Another veritable instrument of employment generation is the Government’s local content policy targeted at foreign-owned companies in five key areas of engineering design, fabrication and construction, materials and manufacturing, banking and insurance and shipping and logistics. The Government desires that by 2006, 45 per cent of the workforce of a foreign-owned company should be Nigerians and 70 per cent by 2010. But just how effective is this policy? There are reports that foreign oil and gas firms allegedly try to subvert the policy by registering companies purporting to be Nigerian owned when in fact they are not. This would have an adverse effect on the local content policy. Frequent reports about friction between companies and their host communities over employment issues are pointers to the fact that all is not quite as it should be on this front. On several occasions, local youth invade a company’s premises in protest against its employment policy.
Mindful of the lapses of the past that have now ballooned into the nightmare of the Niger Delta, the Ogun State Government is blazing the trail in the application of a new approach to developing the gas project in Olokola, with innovative templates for managing community relations and labour issues.
Numerous skills acquisition and training programmes have also been established all over Nigeria to’ promote employment generation and job creation. Several first ladies have built gender-friendly skill acquisition centres as part of their efforts to create and expand opportunities for women. Skills centres have a role to play in empowering the youth to become active participants in the nation’s economy. If properly funded and well run they have the potential to build an impressive army of skilled and employable workers. The National Directorate of Employment has been around for many years to, as its name suggests, generate employment. This it does mostly through training and encouraging self-employment. The agency recently published a total of 693 persons who on a state by state asis have benefited from loans disbursement.
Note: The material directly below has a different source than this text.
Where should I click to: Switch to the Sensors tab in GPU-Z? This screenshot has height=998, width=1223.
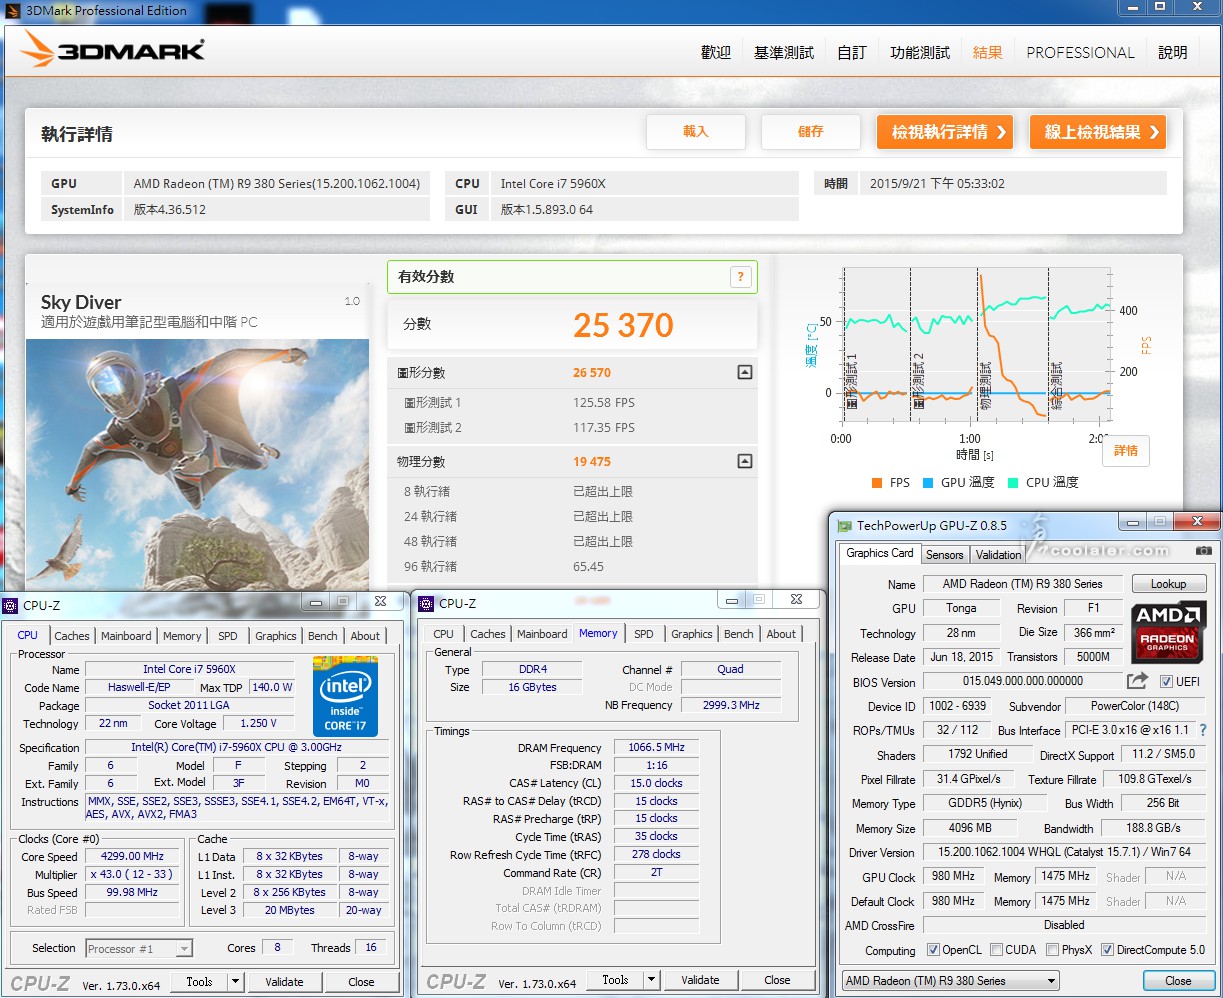point(944,554)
Not a figure to celebrate if compared with the teeming numbers of unemployment youths! On its own part, the Educational Trust Fund (ETF) announced recently that it was going to revamp technical and vocational education. The good sense in this strategy is that it brings a renewed interest in subjects that have up till now been shunned for the elusive white-collar jobs. More importantly, this should stem the practice of importing technicians and experts to perform jobs due to the shortage of relevant skills in the country.
The Ogun State Employment Generation Programme (OGEGEP) now known as the Bureau for Employment Generation was set up by the Administration of Governor Gbenga Daniel to tackle the unemployment situation in the State, especially amongst the youth. It provides training for youths in agricultural and non-agricultural/vocational skills and supports them to set up small businesses to earn a sustainable livelihood and ultimately become employers of labour in their own right. The concept of OGEGEP encapsulates the goals set by the State’s development agenda to provide decent and productive employment and reduce the rate of unemployment to the barest minimum in the State as well as address poverty alleviation.
To date over 20,000 jobs – both directly and indirectly – have been created under this programme, which has certainly gone a long way in getting youths off the streets into productive and decent employment. With this record of the Daniel Administration, it is perhaps not a coincidence that despite its nearness to the volatile Lagos metropolis, Ogun remains one of the most peaceful states in the federation.